A lot of you have been asking about Harper’s progress after that home visit from a Seeing Eye instructor last month. How about I start with some details about that visit?

The refresher course is working--Harper's starting to work the corners just right.
Nicole flew in from Morristown on Monday, April 24 and spent that first afternoon observing my work with Harper. He did not hold back. In one short walk, Harper refused to go all the way to the corner at an intersection, he veered right when we crossed, and then wouldn’t follow my command to turn right so we could take a walk to the park. He did get me home, though and over a cup of tea Nicole assured me I hadn’t done anything wrong to cause Harper’s behavior. “We’ve just gotta work on how you react when he behaves like this,” she said.
I’d been talking sweetly to Harper when he cowered down on the sidewalk. “C’mon, Harper, it’s okay,” I’d coo, telling him he didn’t have to be scared, then urging him to get up and continue working. My sweet-talk rewarded Harper for his bad behavior. Not good. And when he veered during street crossings, I’d pull back on the harness, which only made him want to pull harder the wrong way. Nicole assured me that Harper wants to do the right thing. When he isn’t sure what the right thing is, though, he cowers. “You need to tell him what you want from him,” she said. “And you need to say it like you mean it!”
She pointed out another problem, too. Harper loves to retrace his steps. “I’ve never seen a dog with such a strong homing instinct!” Nicole told me. One of the many, many reasons dogs have been selected to guide people who are blind is that strong canine homing instinct. Harper’s determination to retrace his steps, however, is a bit extreme. Example: We’ve visited my doctor at his office on Michigan Avenue once. Just once. Now Harper drags me to that building any time we get near it.
I like my doctor and all, but there are other places I like to visit on Michigan Avenue. When Harper veered towards the building, I’d say a gentle “no” and command “forward.” Harper would cower, then plant himself on the sidewalk. We were going into that doctor’s office, or nowhere at all.
Some of Nicole’s suggestions to remedy Harper’s behavior were simple. When Harper veers left at the doctor’s office, I keep my arm at my side, drop the harness and keep my body facing forward. Harper’s leash is looped around my wrist. If I keep my arm stiff when he veers towards the building, he is naturally jerked back to my side. I pick up the harness again, command “forward!” He may test this a few times, but once Harper realizes I really do know where I want to go, he leads me forward. Good boy, Harper!
Other suggestions were a bit more complicated.

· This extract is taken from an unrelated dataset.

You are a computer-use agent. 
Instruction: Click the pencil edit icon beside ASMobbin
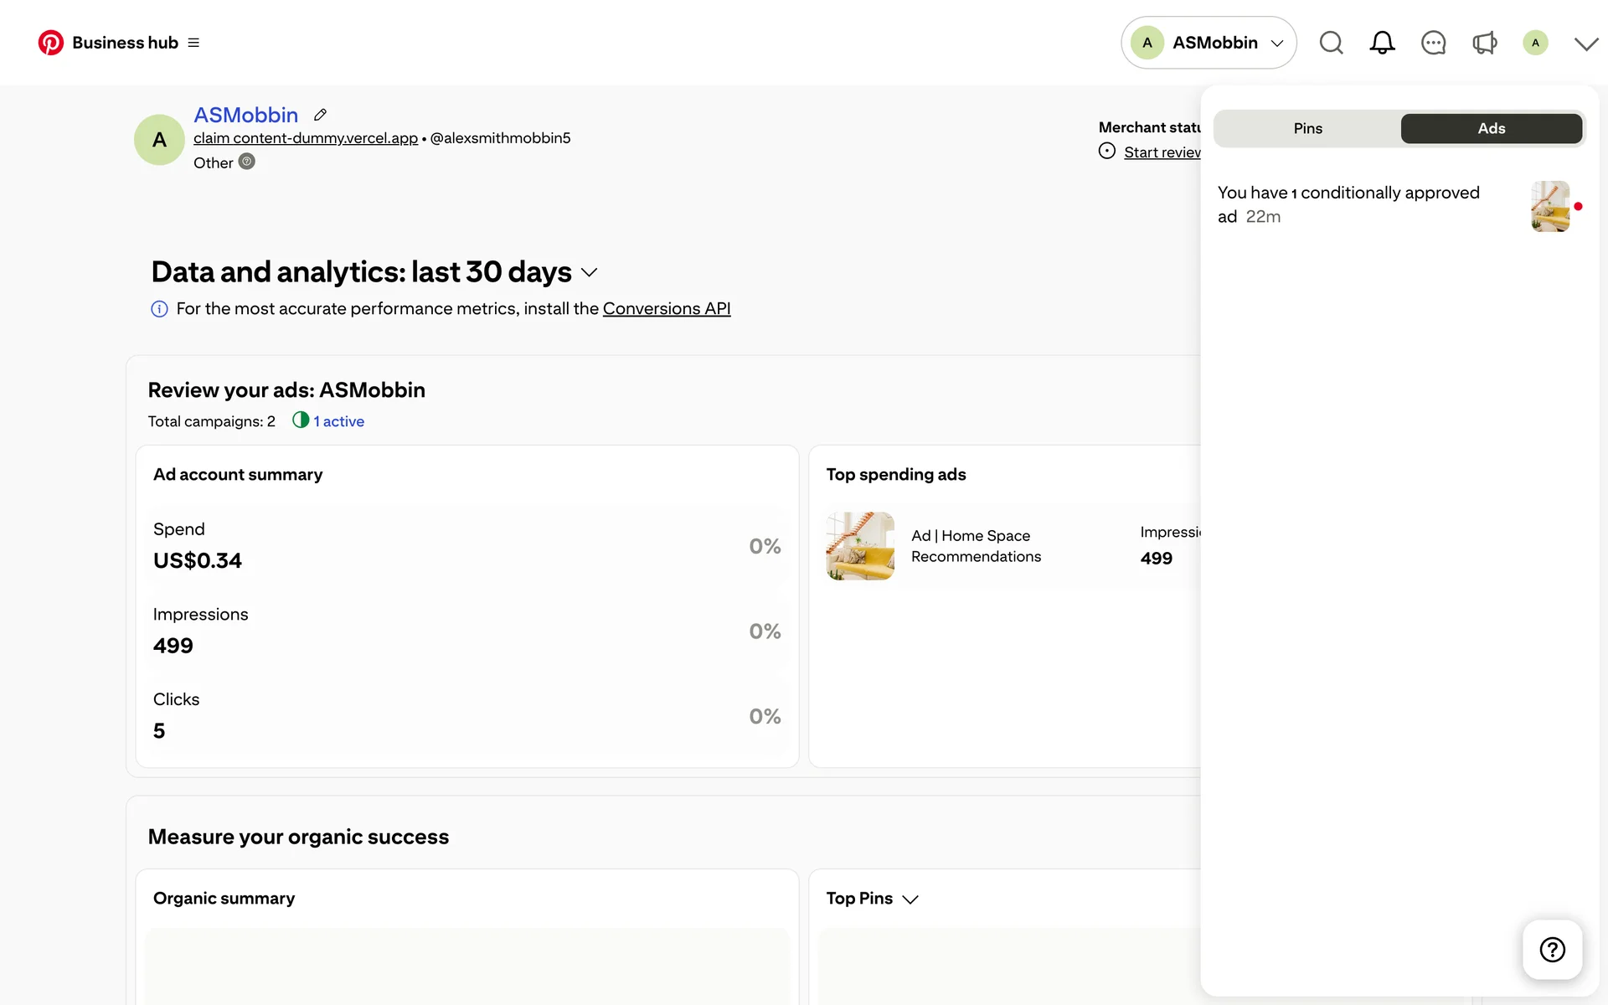point(320,115)
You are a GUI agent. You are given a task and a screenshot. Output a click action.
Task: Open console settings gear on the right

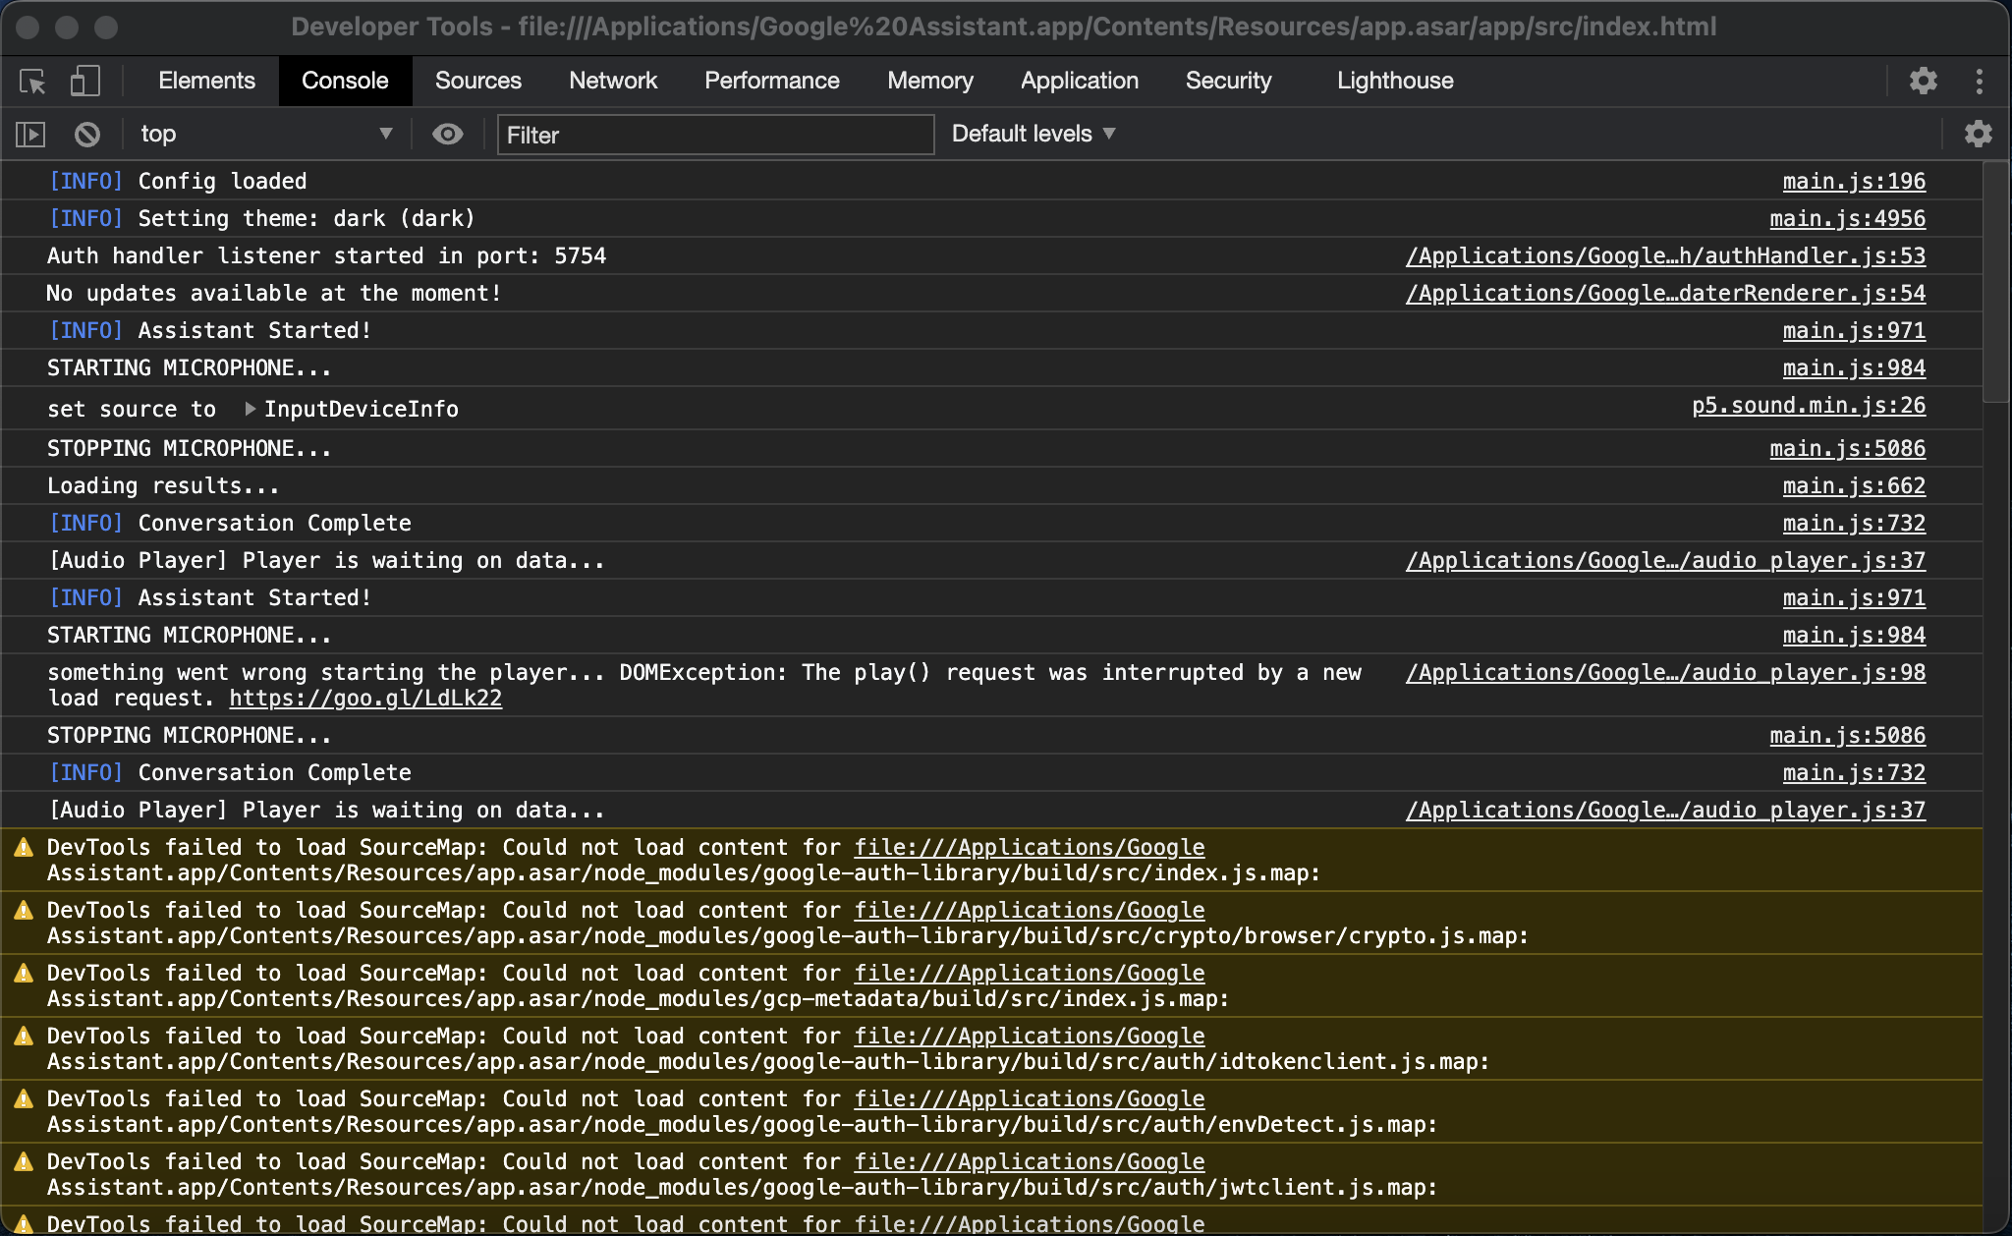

Clicker training, for example. Award-winning Seeing Eye instructor Lukas Franck taught us clicker training while we were in Morristown last December, and I’ve used it at home to teach Harper to find the elevator button in our hallway. When Nicole was here she taught me how to use the clicker method out on the street, too.

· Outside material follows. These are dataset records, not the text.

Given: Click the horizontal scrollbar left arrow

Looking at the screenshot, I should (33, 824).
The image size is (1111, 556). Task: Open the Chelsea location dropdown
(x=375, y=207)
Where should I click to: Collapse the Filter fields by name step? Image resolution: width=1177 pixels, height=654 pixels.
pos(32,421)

For the past couple weeks I’ve been clicking the clicker every time Harper gets me to the end of a block. He understands that the click means “you got it!” and he knows that the sound of the click means he gets a small treat. Harper hardly ever cowers anymore, he’s in such a rush to get to the end of the block to collect his reward! He’s also learned that he doesn’t hear the click if he tries to turn left or right before we get to the end of the block. I don’t click the clicker until I can feel the curb or curb cut with my feet. The lack of a click tells Harper that he has to adjust position to hear his click. Then, and only then, does he get his food reward. From the clicker training web site:
Traditional guide dog training utilizes praise to inform the dog of what behavior we want them to continue to perform. It relies on using a verbal word or phrase (“Good dog!”, “Atta boy”) immediately when the dog performs in order to tell the dog it has done well. Although this clearly works, it is not nearly as precise as communicating with an audible event marker like a clicker. The clicker’s sound has meaning to the dog because the trainer first conditions the dog to expect high value reward following the sound of the click.

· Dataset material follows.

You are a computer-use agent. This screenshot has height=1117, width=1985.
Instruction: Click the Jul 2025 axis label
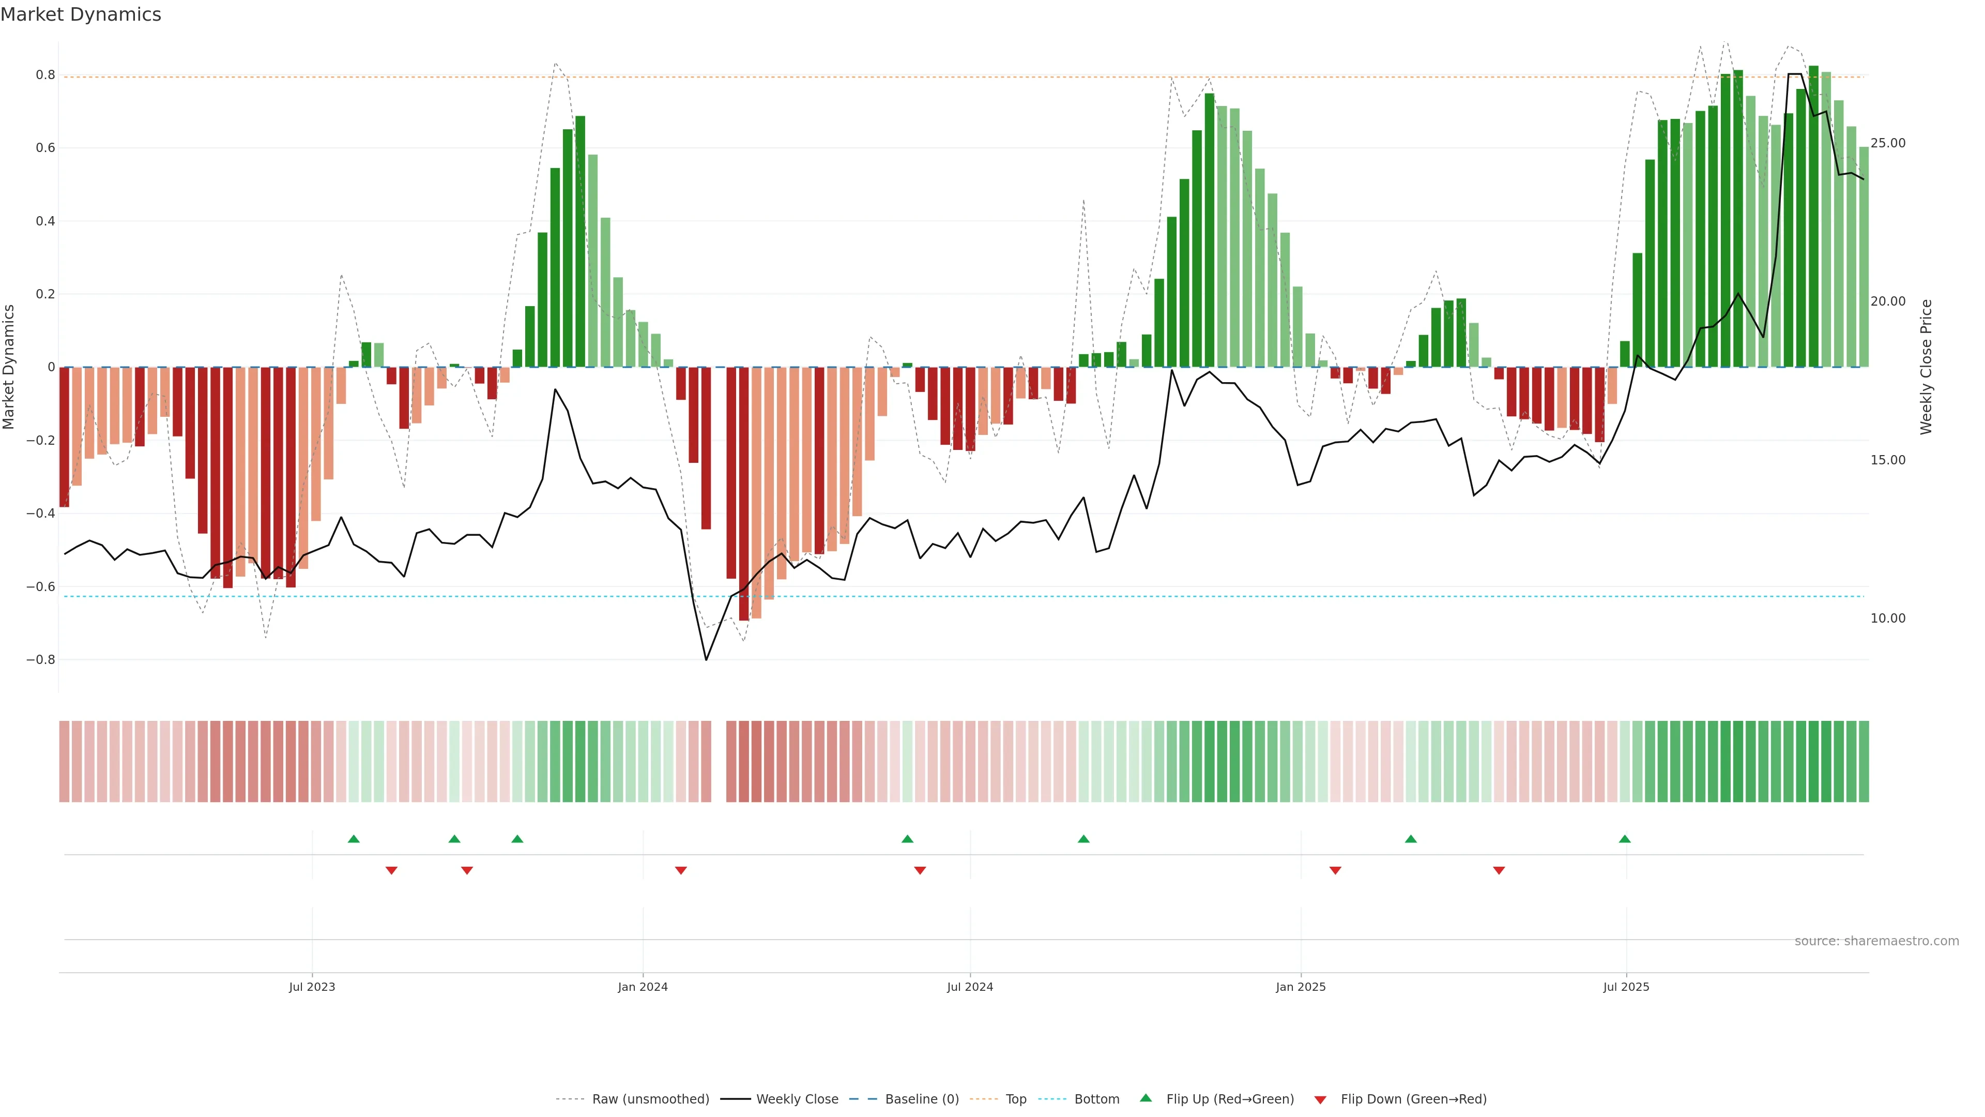click(x=1626, y=987)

Giving Harper a treat to reward him for getting to the curb goes directly against what I’d learned when training with my previous Seeing Eye dogs Pandora and Hanni. Back then we were strongly discouraged from rewarding our dogs with food. Heap on the praise instead, they told us. Guide dogs are allowed in restaurants, amusement parks, receptions, food courts, you name it. They have to be able to keep on task without being distracted by food.
Lukas — and then Nicole — assured me that the Seeing Eye had tested the clicker training method extensively. I could use treats as rewards and still expect Harper to ignore food distractions in restaurants and the like.
And you know what? It’s working. Harper’s work is not perfect – well, not yet, at least — But it has really, really improved. This week I’ve started weaning him off the clicker; IOW, I don’t click at each and every curb anymore. So far he’s still getting me to the end of each block without cowering, and his tail wags with pride when he does. Atta boy, Harper. Good boy!